The question of just action hangs over Skip Tanaka and his after-school lessons. Miyazawa’s character design is Cable-esque and the character certainly plays the role of the stern teacher, but his words and actions appear contradictory like the art. Miyazawa’s art in this sequence does its best to only ever emphasize Tanaka as a battle-scarred veteran, not a full person, by focusing on his scars or otherwise obscuring his full body to make him monstrous. At the same time his use of dynamic angles, action lines, and expressions give the exercise a palpable sense of fun.
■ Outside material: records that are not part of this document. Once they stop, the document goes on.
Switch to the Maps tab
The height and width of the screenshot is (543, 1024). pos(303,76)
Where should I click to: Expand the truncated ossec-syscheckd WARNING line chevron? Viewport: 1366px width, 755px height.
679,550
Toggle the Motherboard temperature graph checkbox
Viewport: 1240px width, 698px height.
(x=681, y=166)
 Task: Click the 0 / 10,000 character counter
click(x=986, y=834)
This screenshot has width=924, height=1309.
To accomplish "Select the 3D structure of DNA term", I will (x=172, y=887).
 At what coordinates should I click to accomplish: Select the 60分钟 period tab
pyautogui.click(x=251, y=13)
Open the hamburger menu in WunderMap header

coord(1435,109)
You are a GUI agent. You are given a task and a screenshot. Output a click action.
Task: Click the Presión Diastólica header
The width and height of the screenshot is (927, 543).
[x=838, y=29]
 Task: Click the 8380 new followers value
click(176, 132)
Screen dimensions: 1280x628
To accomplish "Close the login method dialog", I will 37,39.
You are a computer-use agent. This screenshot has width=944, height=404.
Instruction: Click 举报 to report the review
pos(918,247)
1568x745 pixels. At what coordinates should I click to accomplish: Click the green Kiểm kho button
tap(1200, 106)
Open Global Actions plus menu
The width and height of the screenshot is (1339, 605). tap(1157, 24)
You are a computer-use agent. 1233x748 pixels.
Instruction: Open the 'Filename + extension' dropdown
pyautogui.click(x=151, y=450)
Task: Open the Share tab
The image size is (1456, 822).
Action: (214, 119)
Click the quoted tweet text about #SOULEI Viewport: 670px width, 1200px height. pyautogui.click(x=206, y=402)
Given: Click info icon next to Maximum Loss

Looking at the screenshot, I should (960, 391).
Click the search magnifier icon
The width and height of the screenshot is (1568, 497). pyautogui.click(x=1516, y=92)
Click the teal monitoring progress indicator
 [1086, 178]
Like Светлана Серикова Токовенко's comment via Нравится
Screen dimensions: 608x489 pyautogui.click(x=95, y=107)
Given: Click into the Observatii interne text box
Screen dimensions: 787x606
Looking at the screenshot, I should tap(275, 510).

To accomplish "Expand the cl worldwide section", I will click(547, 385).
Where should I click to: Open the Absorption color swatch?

These lessons are supposed to instill team work and cooperation within the Cadets, but that’s not how it plays out. Instead you have Park using Yu as a meat shield to “win” the exercise. While preaching teamwork he praises individualism and Park’s vicious use of her team. “You think the Sharg are gonna follow rules?” he replies as Yu questions her actions under the rules. This and Park’s smirking retort about military history vs the gov-prop cartoons, raise some interesting ethical questions to track as the series goes through its second arc and further illuminate how Sky Corps girds itself from scrutiny.
Having a miniseries transition to an ongoing at Boom! isn’t all that remarkable, never the less I’m glad Greg Pak and Takeshi Miyazawa are continuing with “Mech Cadet Yu.” The first series offered up a fun class conscious mecha adventure and this new arc appears to be upping the ante on tough questions while still having a fun time of things. Thematic interests aside, “Mech Cadet Yu” #5 is as well-made comic, the writing and pacing of the art make scenes feel fulfilling in ways most single issues don’t.
Final Verdict: 8.0 – “Mech Cadet Yu” begins its second arc on strong footing with clear and strong thematic questions that provide a little extra something for an already good young adult adventure.